Instructions for the task: Reproduce the blog post below about getting a line manager to buy into accessibility, word for word and in full.

____ Text block

The first interesting and well conceived Vitanim article in a long while caught my eye today, arriving as it did at just the right time. “How do you get your line manager to buy into accessibility?” is basically the question it answers.

The problem I’ve recently faced as a Web developer who reports directly to a line manager or director (as apposed to working for an agency and dealing only with your project manager) is figuring out how I can take the ideals I built on as part of my agency experience and apply them to working for a company directly.

As a Web developer working for an agency, and especially one with a project manager you’re able to make judgements based on your own skills and experience, because the marketing professional who has hired your company affords that company a certain level of trust: they don’t need to know the nuts and bolts, just that it works for them.

These judgements are largely invisible to the client and are often to do with a perceived level of quality: of code, logic, markup or data structure. An agency developer may choose to sacrifice certain “flashy” functionality for the sake of accessibility or use CSS and XHTML for layout rather than dropping images in place of text, sacrificing time but gaining flexibility in the long run.

________
____ Supplied material

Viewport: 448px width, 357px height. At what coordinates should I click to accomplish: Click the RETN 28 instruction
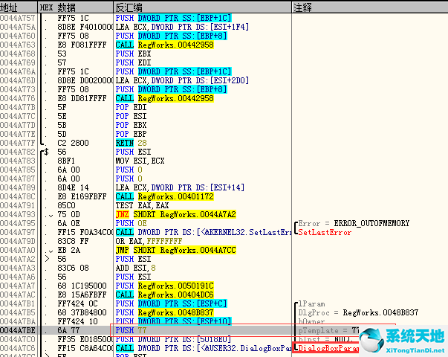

________
____ Supplied material

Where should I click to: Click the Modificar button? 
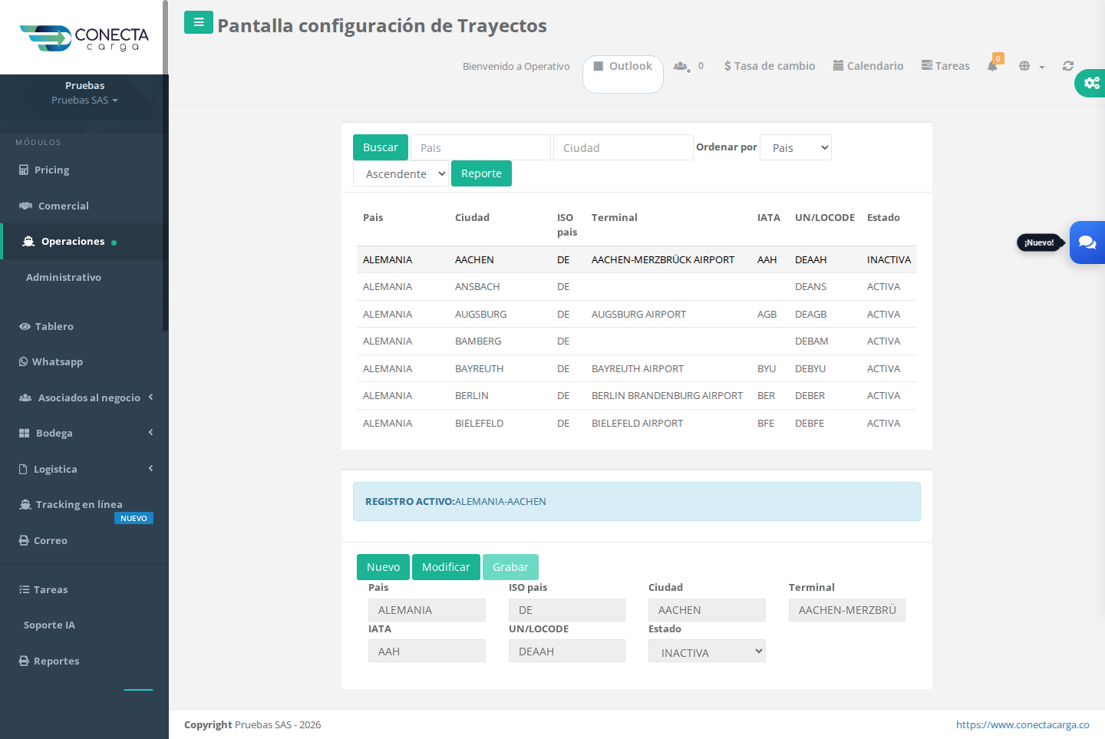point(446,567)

________

Answer in full:
The first interesting and well conceived Vitanim article in a long while caught my eye today, arriving as it did at just the right time. “How do you get your line manager to buy into accessibility?” is basically the question it answers.

The problem I’ve recently faced as a Web developer who reports directly to a line manager or director (as apposed to working for an agency and dealing only with your project manager) is figuring out how I can take the ideals I built on as part of my agency experience and apply them to working for a company directly.

As a Web developer working for an agency, and especially one with a project manager you’re able to make judgements based on your own skills and experience, because the marketing professional who has hired your company affords that company a certain level of trust: they don’t need to know the nuts and bolts, just that it works for them.

These judgements are largely invisible to the client and are often to do with a perceived level of quality: of code, logic, markup or data structure. An agency developer may choose to sacrifice certain “flashy” functionality for the sake of accessibility or use CSS and XHTML for layout rather than dropping images in place of text, sacrificing time but gaining flexibility in the long run.